Theories of Surplus Value, Part I, Chapter 4 - Part 30

Marx explains this by a less clear and more circuitous route, which is, however, closer to the actual exchange relations. In other words, we can assume that the iron, wood and machine producers demand for coal, and that of other consumers remains unchanged. So, the former will continue to demand 10,000 tons of coal, and other consumers 20,000 tons. In that case, at £1.20 per ton, sales to the iron, wood and machine producers will be worth £12,000 and sales to other consumers £24,000. But, the coal producer needs to pay £16,000 for constant capital to the former leaving a shortfall of £4,000.

Marx sets out these exchanges as actual exchanges of commodities. So, the coal producer gives £12,000 of coal to the producers of iron, wood and machines, and gets £16,000 of commodities from them. Similarly, the coal producer gives £24,000 of coal to the producers of consumer goods, which could be represented by a linen producer, and obtains £24,000 of linen back.

But, then the coal producer must give £4,000 worth of linen to the producers of iron, wood, and machines, thereby making good the £4,000 deficit they had with them. This leaves the coal producers with £20,000 worth of linen, equal to the new value created, to consume as revenue.

In reality, with money transactions the coal producer would buy £16,000 worth of constant capital, and hand over £16,000. They would sell £12,000 of coal to the producers of constant capital. They would then sell £24,000 of coal to the linen producer, and obtain £24,000 in money. Out of this they would spend £20,000 to buy linen, thereby leaving their accounts and income and expenditure all square.
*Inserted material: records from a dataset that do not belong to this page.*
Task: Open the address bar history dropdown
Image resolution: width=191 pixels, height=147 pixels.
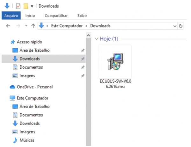Action: coord(175,26)
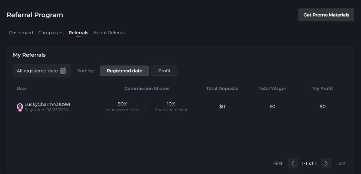Screen dimensions: 361x174
Task: Open All registered date filter
Action: [x=37, y=71]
The £4,000 deficit of their expenditure over income in relation to constant capital, would be matched by their £4,000 surplus of income over expenditure in the purchase of consumer goods.

But, there seems to be a problem here, as Marx describes. As a result of these relative price movements, whether we take it that the coal producer hands over £4,000 of linen to the producers of constant capital, or whether they hand over an additional £4,000 in money, which can be used to buy linen, this seems to provide an additional £4,000 of revenue to the producers of constant capital.
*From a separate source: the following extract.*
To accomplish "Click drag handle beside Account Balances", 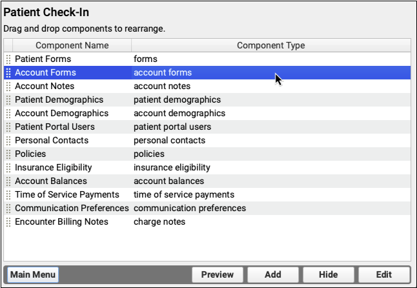I will pos(8,181).
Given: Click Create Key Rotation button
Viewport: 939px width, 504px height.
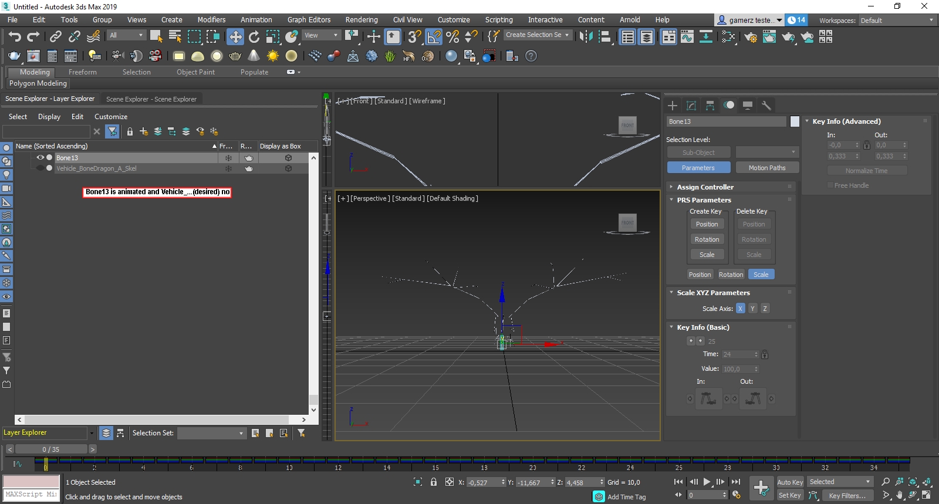Looking at the screenshot, I should (x=707, y=239).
“However, it is not prima facie evident how the lowered productivity in the ironworks, machine building, timber-felling, etc., is to enable their producers to consume a larger revenue than before, since the price of their articles is supposed to be equal to their values, and, consequently, to have risen only in proportion to the diminished productivity of their labour.” (p 194) 

There are only two possible causes for the value of the iron, timber and machines to have risen. Either the productivity of the labour employed in these industries has fallen, or else the cost of their own constant capital has risen. If it is the former, Marx says, then these producers must use 60% more labour than before. In fact, this is wrong. If the value of their output has risen by 60%, the amount of additional living labour they use will depend on the organic composition of capital (actually the technical composition). So, the value of the constant capital was £10,000 and is now £16,000. It originally comprised one third £3,333 constant capital, and two-thirds, £6,666 living labour.

If the increase in value is due solely to a reduction in the productivity of living labour, in the production of wood, iron and machines, that means the division becomes £3,333 constant capital, and £12,666 living labour, so that the additional living labour rises not by 60% but by 6000/6666 = 90%.